Collect every line of the material below that contains the string "Task". Case matters, so a line counts only when its capitalization matches.

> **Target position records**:
(begin)

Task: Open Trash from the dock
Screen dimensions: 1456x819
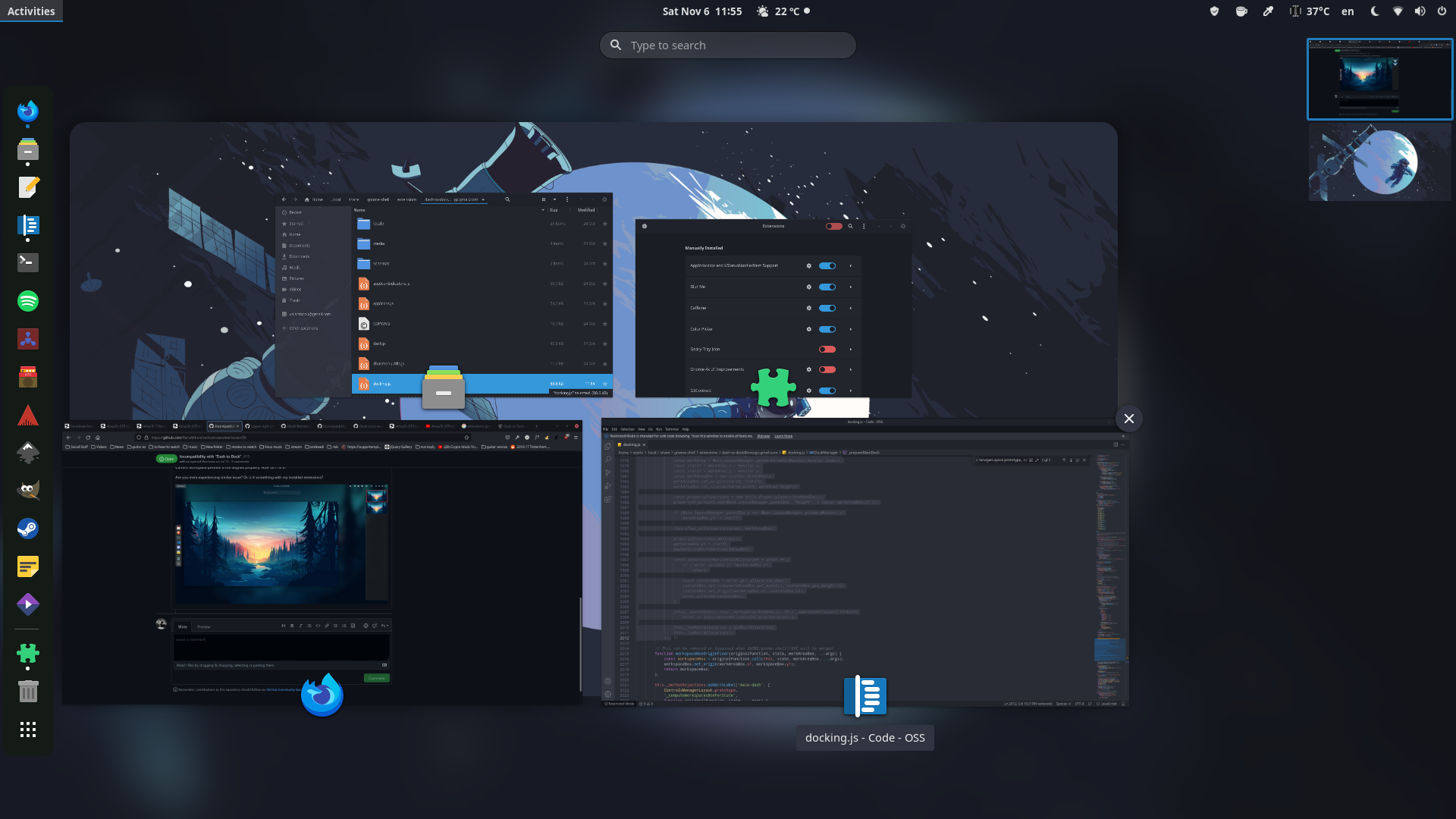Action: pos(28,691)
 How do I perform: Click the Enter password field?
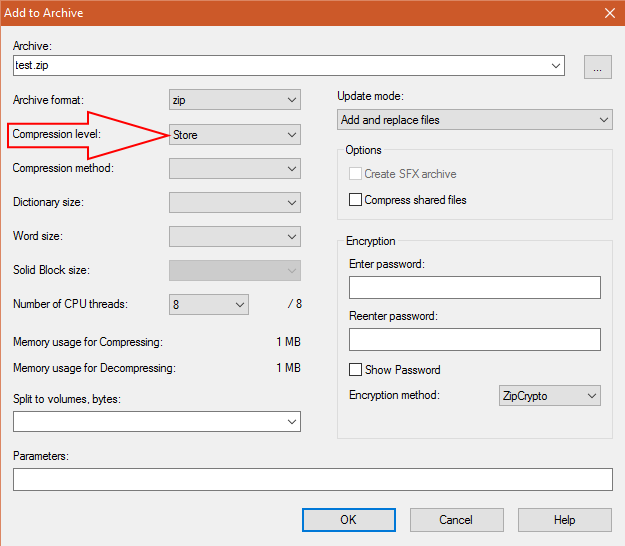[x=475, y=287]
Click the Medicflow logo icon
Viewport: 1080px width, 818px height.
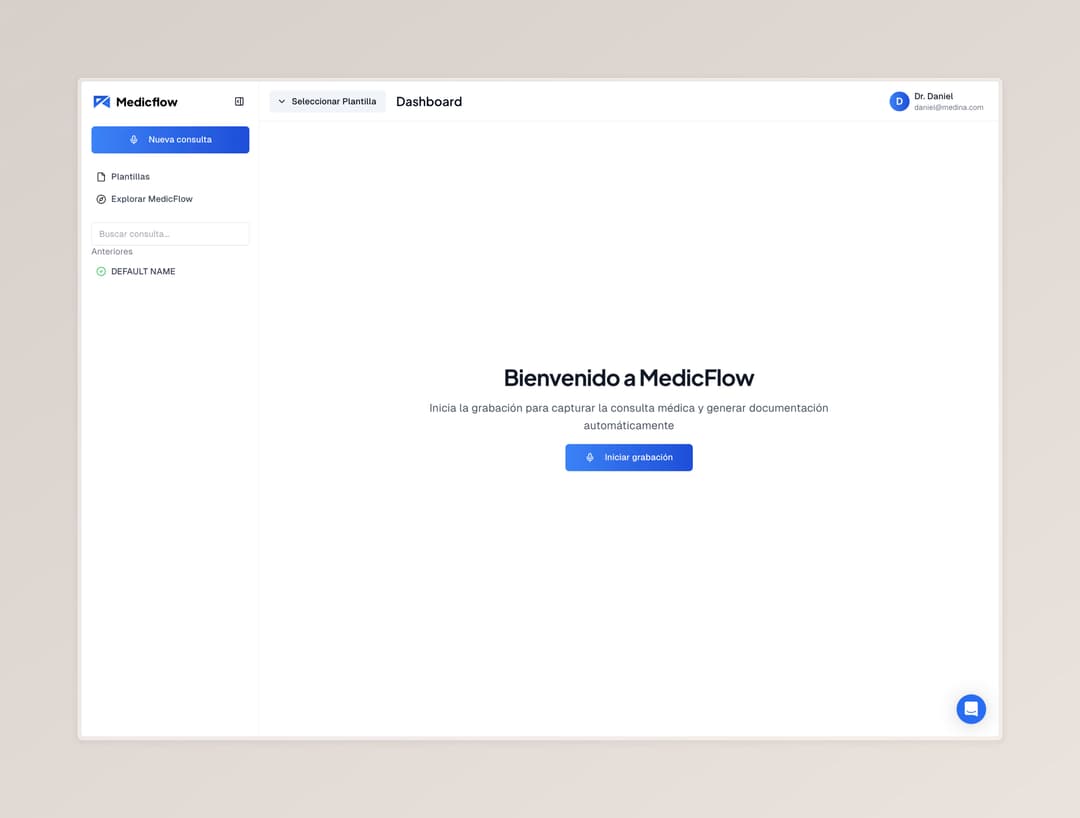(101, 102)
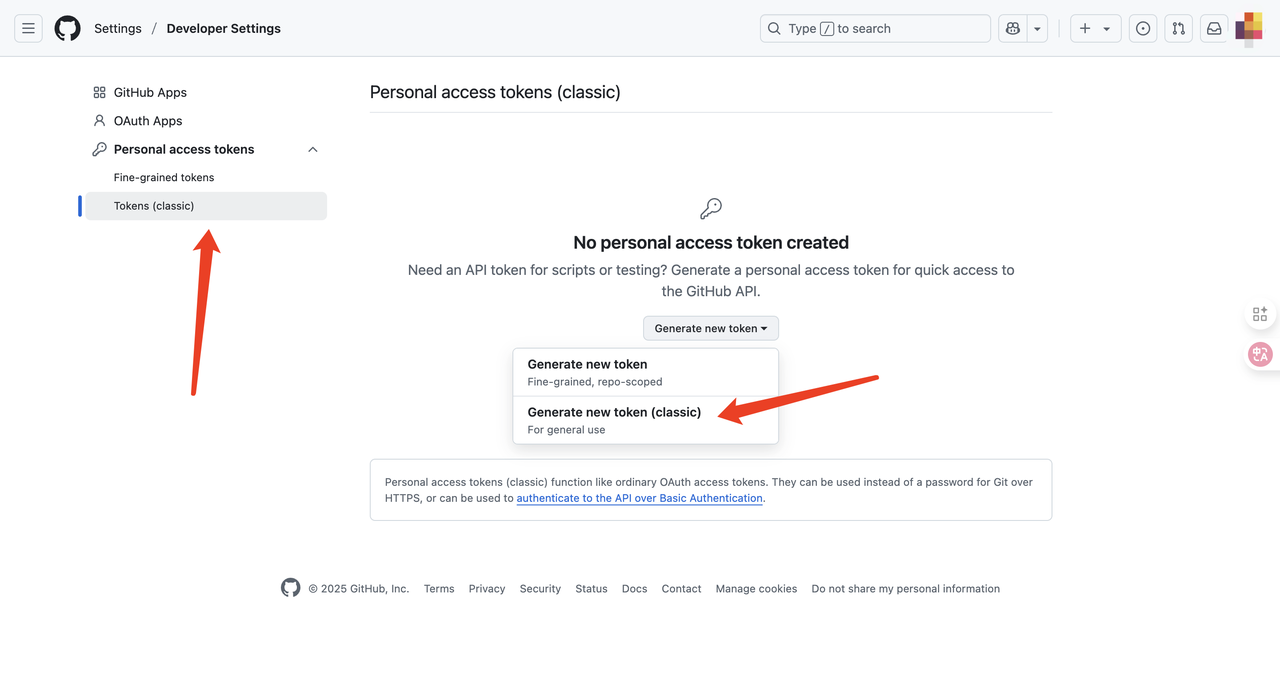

(end)
(begin)

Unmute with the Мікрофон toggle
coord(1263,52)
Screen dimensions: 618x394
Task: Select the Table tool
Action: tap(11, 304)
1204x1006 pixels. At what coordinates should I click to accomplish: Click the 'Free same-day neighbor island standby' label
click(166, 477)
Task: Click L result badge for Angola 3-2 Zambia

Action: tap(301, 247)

(end)

> **EXERCISE RESULT**:
Task: Open Trash from the dock
Task: Select the Table tool
Task: Click L result badge for Angola 3-2 Zambia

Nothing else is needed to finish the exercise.